**EXERCISE TASK**
In the piece on "gramnesia," what term is given for the tendency to remember past experiences more positively than they actually were?

**DOCUMENT EXTRACT**
-----
In her caption, McQuaid shared how so many of her clients would get “slammed” by their parents about how different (i.e. “easier”) raising kids was for them whenever they brought their own children around.
These hyperbolic memories are, as McQuaid put it, so “ridiculous” that they've clearly “forgot[ten] what it was really like in those early years of parenthood.”
@selahvictor Millennial Moms have you experienced this?! I swear every time I ask my Mom about a parenting struggle, she's like "what are you talking about?" SHE HAS GRAMNESIA😂😂Disclaimer: my Mom had 8 kids, so maybe she just was way more of an expert than me😜Also if you made it to the end, this is probably why it was easier for that generation too (and why I'm a great sleeper!)😂 #boomers #millenialmom #millennial #boomermom #parentinghelp #momof8 #selahvictor #lamom #gramnesia
Examples of “gramnesia” statements
“You never had tantrums when you were a kid.”
“I potty trained you before you were one.”
“You were always happy to eat whatever we fed you.”
“You were spanked and turned out fine!”
Clearly, McQuaid’s video struck a chord, because it wasn’t long before people begin chiming in with their own stories of gramnesia:
“My MIL, over the years, loved to act like her children were perfect growing up. I love to tell the stories of her son (my hubby) getting into all kinds of trouble as a kid - oh the shock.”
“*Baby makes any kind of noise* Grandma: "Oh they must be teething!" Me : "Umm she's 4 months old, She isn't teething yet - just has feelings and is you know - A BABY" grandma: ‘well my kids had all their teeth by 4 months’ 😐🤨”
“5 months old and not sleeping through the night? Did you try rice cereal? Baby not walking ? Rice cereal. Baby not in college yet? Have you tried rice cereal?”
“Ugh my dad literally just said this to me last week… ‘I don’t remember you guys having this many tantrums’… 🙄 right after my boys were upset.”

Why "gramnesia" exists in the first place
One is that it could simply be the natural tendency to have a cognitive bias which puts past experiences in a more positive light than they actually were, aka having “euphoric recall.” As she told Huffpost, we tend to have a “foggier memory of how things truly were” as we get older, “especially if the experience we had was particularly difficult or even traumatic.”
Plus, the first few years of parenthood are often such a blur anyway. McQuaid herself admitted that ”I even have a hard time remembering the first year of motherhood, and that was only four years ago.”
-----
**SUPPLIED INFORMATION**

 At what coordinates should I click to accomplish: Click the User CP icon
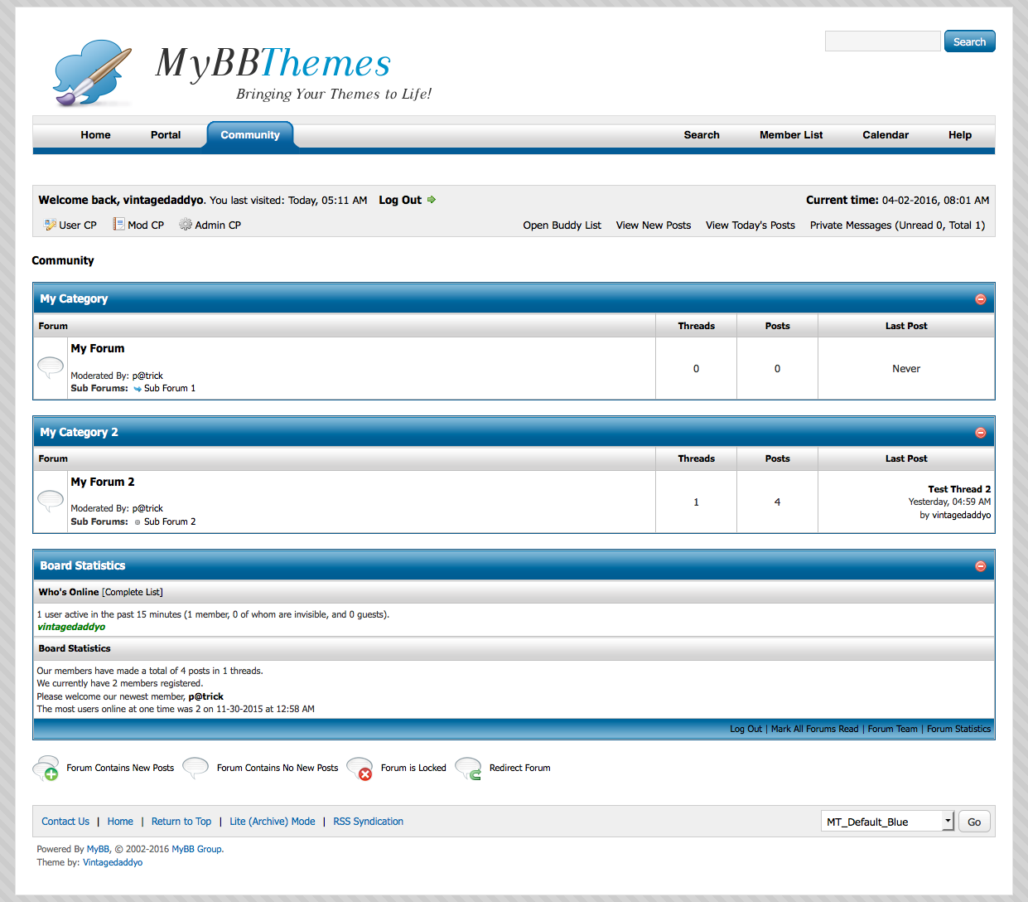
-----
**WRITTEN REPLY**
Euphoric recall.